_Texte fourni_

+ + + + +

Le droit est un langage spécialisé, avec ses codes, ses normes et ses paradigmes. Mais à l’écart de la doctrine, la littérature, en reprenant des procès célèbres ou en mettant en scène des cas limites, interroge la capacité du droit à prendre en compte la complexité des contextes, la singularité des situations et la puissance des affects en jeu.

Benjamin Cardozo a imprimé au mouvement une inflexion particulière, dans les années 1920, en creusant une nouvelle piste qui pourrait avoir pour titre « law as literature ». En 1925, Cardozo publiait dans la Law Review Journal un article intitulé « Law and literature », où il démontre qu’on ne peut dissocier l’écriture d’un cas de sa substance. Ainsi, dans ses Selected Writings, écrit-il : « La forme n’est pas quelque chose d’ajouté au fond comme un simple ornement protubérant. Les deux sont unis de façon inséparable […]. La force qui naît de la forme et la faiblesse qui résulte de l’absence de forme sont en réalité des qualités du fond[7]. » Il s’intéresse à l’écriture des cas et au point de vue de la narration, essentiel pour comprendre et juger. Le cas d’école qu’il gagna en seconde instance est celui de la famille Hynes contre Central Railroad de New York. Un jeune garçon ayant pénétré sur une propriété privée surplombée de câbles électriques, où se trouve l’accès à une rivière, plonge dans celle-ci. Il est atteint par les fils du train non entretenus qui s’effondrent avec leurs poteaux et meurt électrocuté. En première instance, la violation de propriété privée frappe de nullité la requête de la famille du jeune Hynes, mais Cardozo, en mettant en valeur, dans son plaidoyer, la douleur des parents, le prix de la vie humaine et l’inconséquence de la société de chemins de fer, permet aux parents de gagner leur procès. Effet d’un changement de regard de la jurisprudence à l’égard d’un jeune de la communauté noire, peut-être, mais surtout, pouvoir qu’a le récit de transformer un fait brut en tragédie, et de prioriser les valeurs en jeu dans un tel drame.

+ + + + +

_Lignes de données_
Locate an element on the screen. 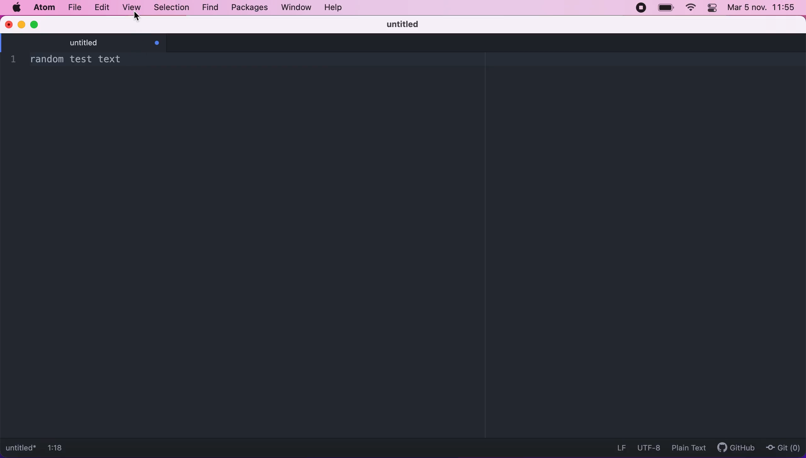  close is located at coordinates (9, 25).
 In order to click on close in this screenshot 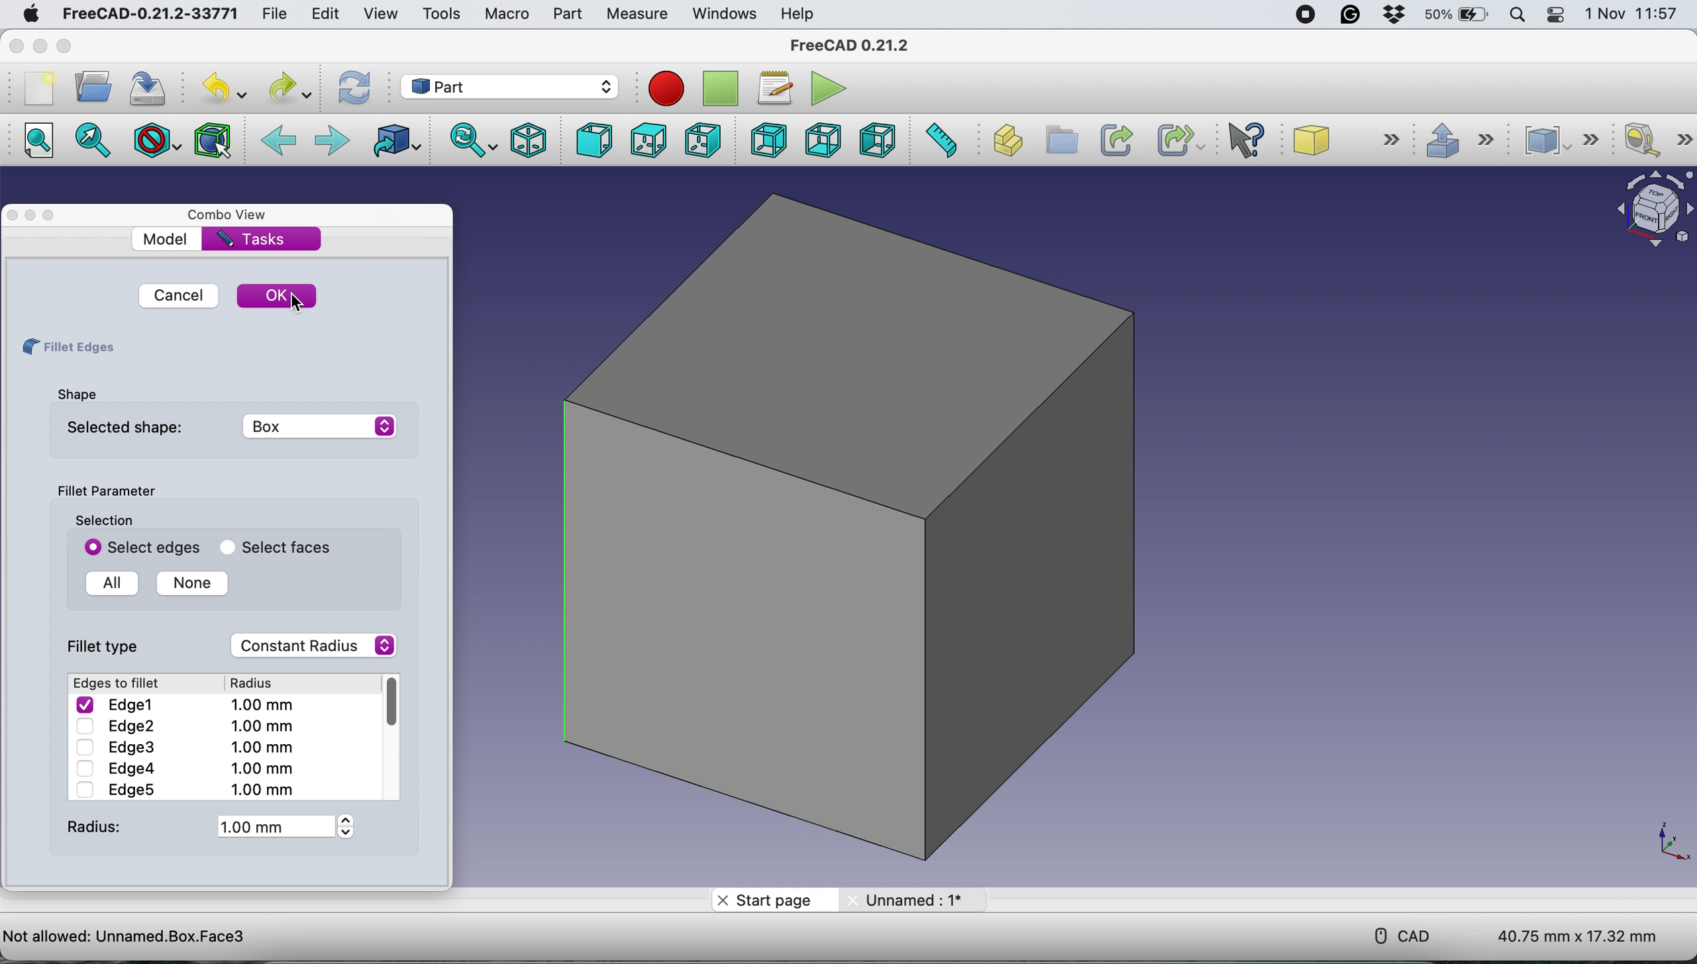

+ + + + +

_Consigne_
Reproduisez à l'identique le passage du texte sur le droit et la littérature qui va de « Le droit est » jusqu'à « affects en jeu. ». La liste qui précède constitue un matériau distinct du texte.

_Réponse attendue_
Le droit est un langage spécialisé, avec ses codes, ses normes et ses paradigmes. Mais à l’écart de la doctrine, la littérature, en reprenant des procès célèbres ou en mettant en scène des cas limites, interroge la capacité du droit à prendre en compte la complexité des contextes, la singularité des situations et la puissance des affects en jeu.